Ils l'ont annoncé tout récemment. Le Parti radical s'estime capable de conquérir un siège de plus dans les cantons d'Argovie, du Tessin, de Lucerne, de Saint-Gall, de Neuchâtel, du Jura, de Fribourg ou du Valais. Et l'UDC place ses espoirs sur Fribourg, Vaud, Genève, Bâle-Campagne, Schwyz et Lucerne. Elle craint cependant de reculer en Appenzell Rhodes-Extérieures, à Bâle-Ville, aux Grisons, à Zoug et en Thurgovie.

Info ou intox? Ou un peu des deux à la fois?

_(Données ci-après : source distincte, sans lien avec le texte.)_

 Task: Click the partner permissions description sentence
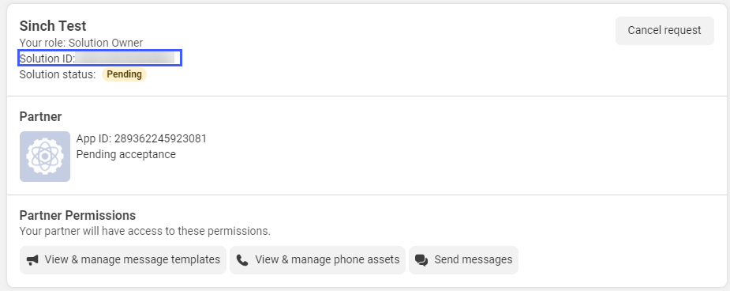144,231
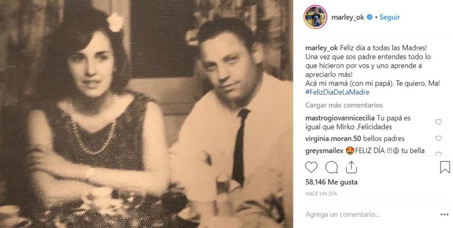Image resolution: width=453 pixels, height=228 pixels.
Task: Open the marley_ok username in the caption
Action: (x=321, y=48)
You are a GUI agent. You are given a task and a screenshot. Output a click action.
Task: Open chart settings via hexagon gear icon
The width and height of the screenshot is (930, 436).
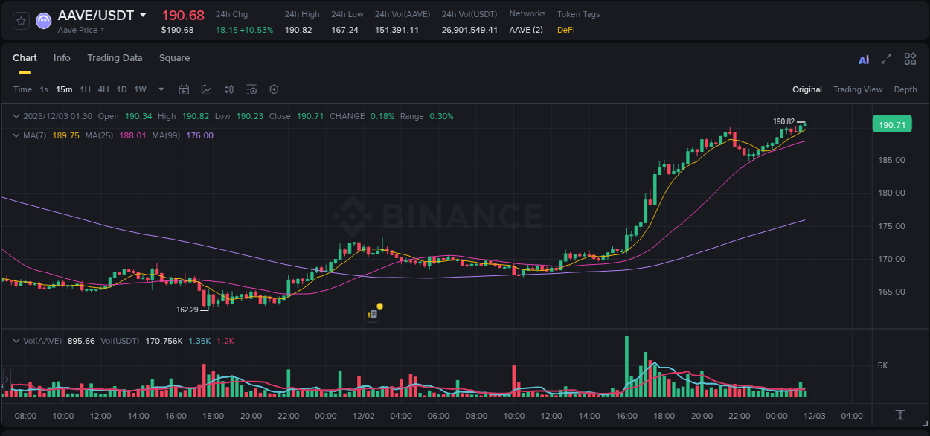[274, 89]
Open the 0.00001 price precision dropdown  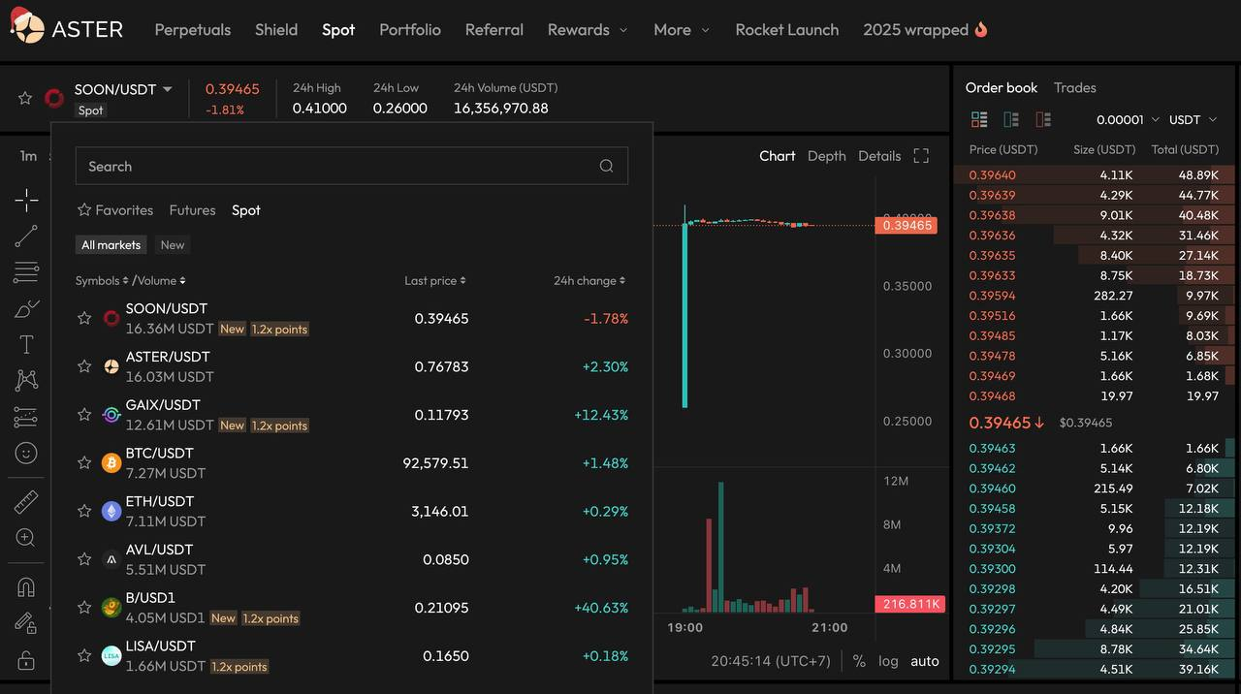tap(1127, 119)
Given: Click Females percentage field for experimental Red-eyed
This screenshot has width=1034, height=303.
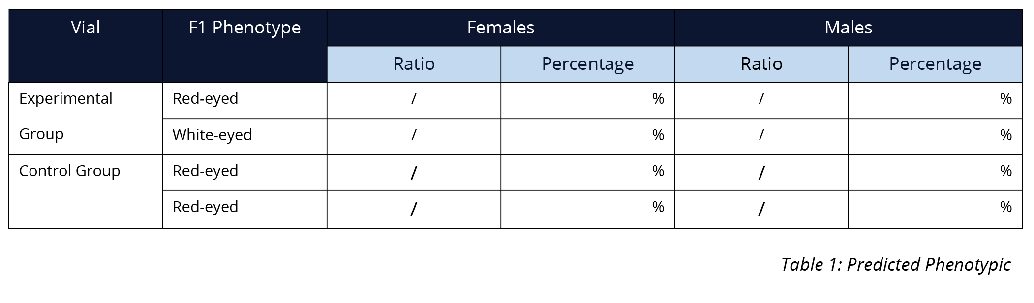Looking at the screenshot, I should pyautogui.click(x=587, y=100).
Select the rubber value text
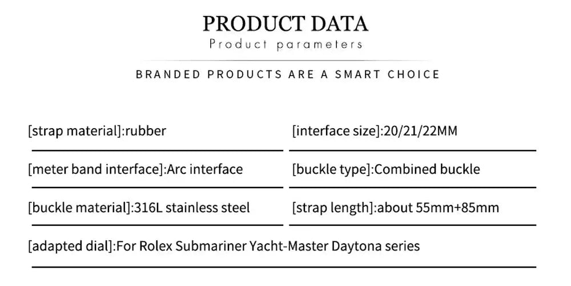The height and width of the screenshot is (286, 571). tap(146, 131)
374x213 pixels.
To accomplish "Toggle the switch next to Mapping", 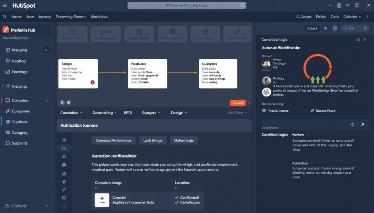I will pos(46,50).

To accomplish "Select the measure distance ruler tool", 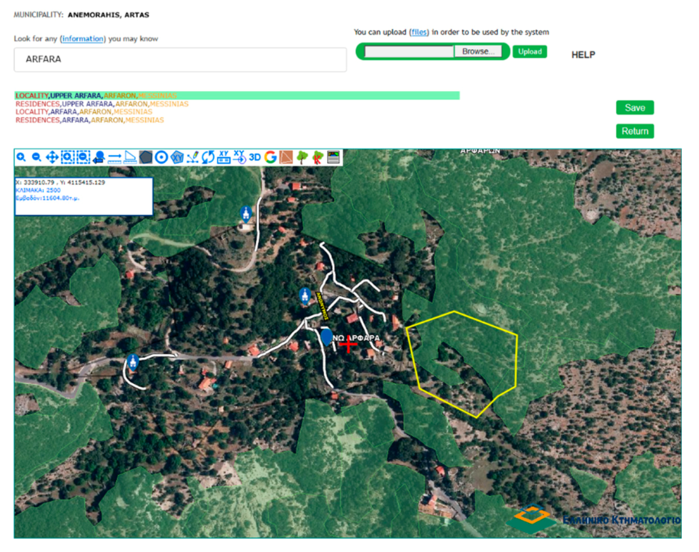I will (x=114, y=158).
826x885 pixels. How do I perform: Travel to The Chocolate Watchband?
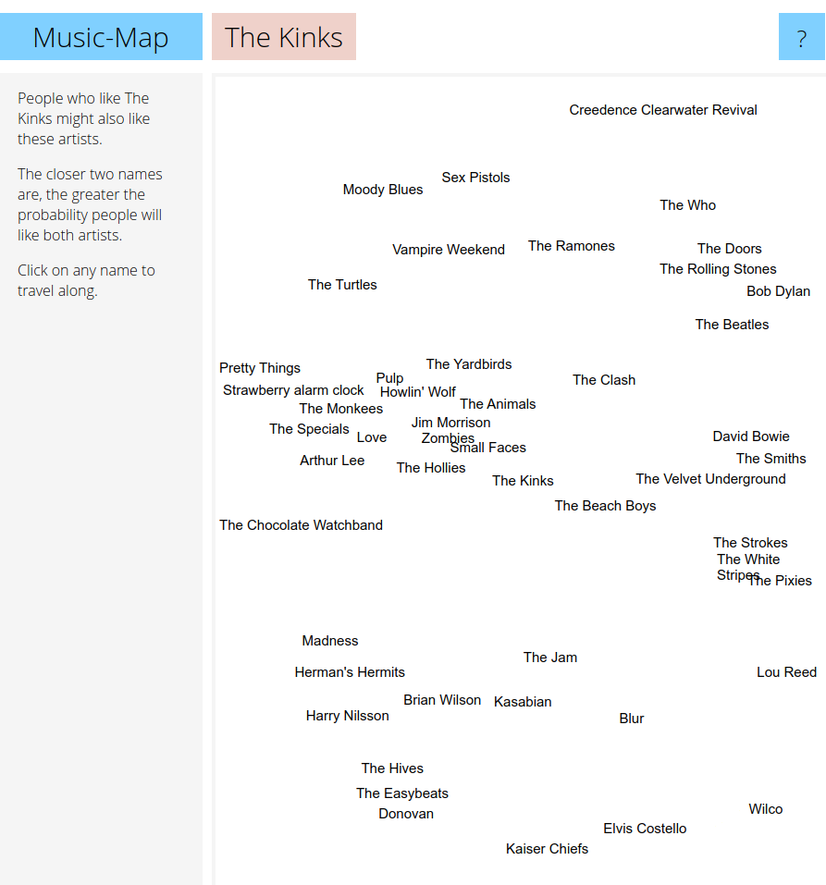[301, 524]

Les visées des démocrates du centre en Suisse romande sont a priori réalistes. Ils pourraient en effet y glaner deux à trois fauteuils de plus. Outre-Sarine, les espoirs de gains paraissent minces, mais le simple fait d'annoncer où le parti risque de perdre des plumes aura sans doute un effet mobilisateur auprès de la base.

En revanche, l'UDC ne parle pas du Tessin, où son alliance avec la Lega pourrait apporter des fruits inattendus. Quant à la liste radicale, elle paraît ambitieuse. Ses possibilités de conquête à Neuchâtel et dans le Jura semblent limitées.

Les envies des deux partis permettent en tous les cas d'identifier quelques champs de bataille prometteurs. Fribourg, où le septième siège cantonal sera très disputé. Lucerne, où tous deux souhaitent renforcer leur députation. L'Argovie, où le PRD espère s'implanter plus solidement et affaiblir l'UDC. Le Tessin, où le recul probable de la Lega peut profiter à l'un ou à l'autre.

Et surtout les Rhodes-Extérieures d'Appenzell, qui n'aura plus qu'un député à la Chambre du peuple. Le PRD et l'UDC en ont chacun un aujourd'hui. Ils vont se battre pour garder le seul mandat disponible. Cela n'empêche pas les frères ennemis de s'allier pour le Conseil des Etats, où l'UDC soutient le radical sortant Hans-Rudolf Merz.